• **EXERCISE BRIEF**: Rewrite only the rows starting with the line containing "Task: Open board settings gear icon" and going on through the line containing "click(x=506, y=46)", putting "capture" in place of "screenshot" and leaving everything else unchanged.

• **ENTRIES SHOWN**:
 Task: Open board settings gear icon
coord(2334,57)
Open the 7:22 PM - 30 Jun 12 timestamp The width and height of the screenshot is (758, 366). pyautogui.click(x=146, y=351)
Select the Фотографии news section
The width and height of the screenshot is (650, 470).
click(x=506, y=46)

...

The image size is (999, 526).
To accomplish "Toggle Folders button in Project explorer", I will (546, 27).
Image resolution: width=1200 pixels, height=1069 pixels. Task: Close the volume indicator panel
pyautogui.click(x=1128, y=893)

• **SOLUTION FOR THIS TASK**:
 Task: Open board settings gear icon
coord(2334,57)
Open the 7:22 PM - 30 Jun 12 timestamp The width and height of the capture is (758, 366). pyautogui.click(x=146, y=351)
Select the Фотографии news section
The width and height of the capture is (650, 470).
click(x=506, y=46)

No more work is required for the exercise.